When I was about 19, my friends (who I am still good friends with) and I loved Dawson’s Creek. OK, we were totally obsessed with it for several years. We would often watch it all together on a Thursday night. Pizza first, followed by Dawson’s Creek.
It was rather intense – you could hear a pin drop during the show, and there would be complete mayhem during the ad breaks as we discussed the latest ‘development’. Mostly the issue was who Joey should be with Pacey or Dawson (I was a Dawson girl all the way!).
We used to spend so much time together. Monday we’d meet on the local school oval and play soccer. Tuesday we’d go to the Thai restaurant for dinner (always order gai pad and a ‘vat’ of satay sauce). Thursday was Dawson’s Creek. Friday and Saturday nights were usually spent together too. Sunday would often be a picnic at the river, followed by church (where we all went and had met). Many people came and went over the years, but some people remained the same.

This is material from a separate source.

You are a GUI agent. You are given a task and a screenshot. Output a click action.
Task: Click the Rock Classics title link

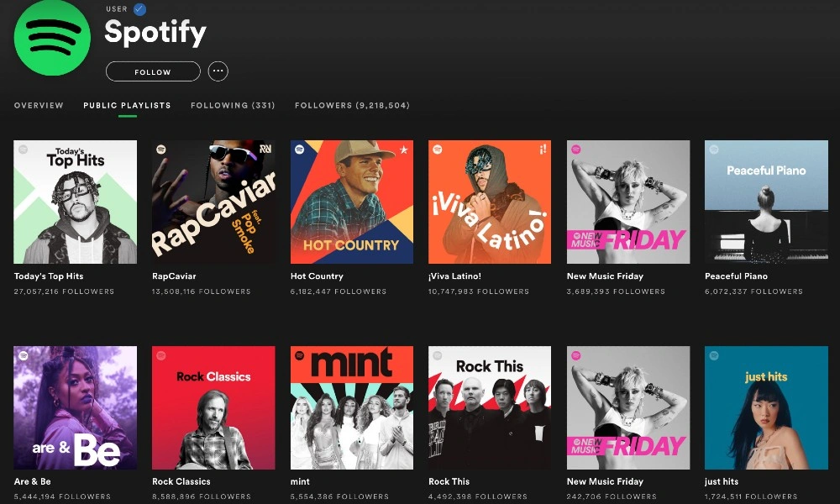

It’s been quite a few years since I last watched Dawson’s Creek, but I am proud that I am still friends with the Dawson’s Creek ‘gang’. Life has changed beyond recognition. CB was my boyfriend at the time – now we are married with 3 kids. The student lifestyle has gone – in some ways I am relieved about this! Nearly all those people are also married, some to each other (and many are currently pregnant or have just had a baby).
I’ve been feeling quite homesick lately. I miss the friends I have known, in some cases, my whole life. We are all more scattered around the globe now. Some in Asia, in Canada, and like us, no longer in the mountains. Others are still in the mountains. The last time we were all together was at a Wedding in 2010.
I know that you can’t live your life trying to be where ever your friends are. CB has always wanted to move back to the farm – I knew this when I married him. One of my sisters and her husband live in South East Asia. Our closest friends live in Queensland. Time continues to march on, and I wouldn’t change anything about how my life has gone thus far. I know that we can never return to the Dawson’s Creek gang times, but sometimes I would like to, just for an hour. To be surrounded by the friends that have known me through the ups and downs of life, who know my flaws but are gracious to over look them.
I was asked whether we would be staying here or going back to the mountains at the end of the year. The answer is I don’t know. CB is in heaven down here, but I oscillate between really loving it, and desperately missing my old life and wanting it back. They say the first year after you move is really hard. I am thinking that one year is not enough time to see if this is going to work out for us.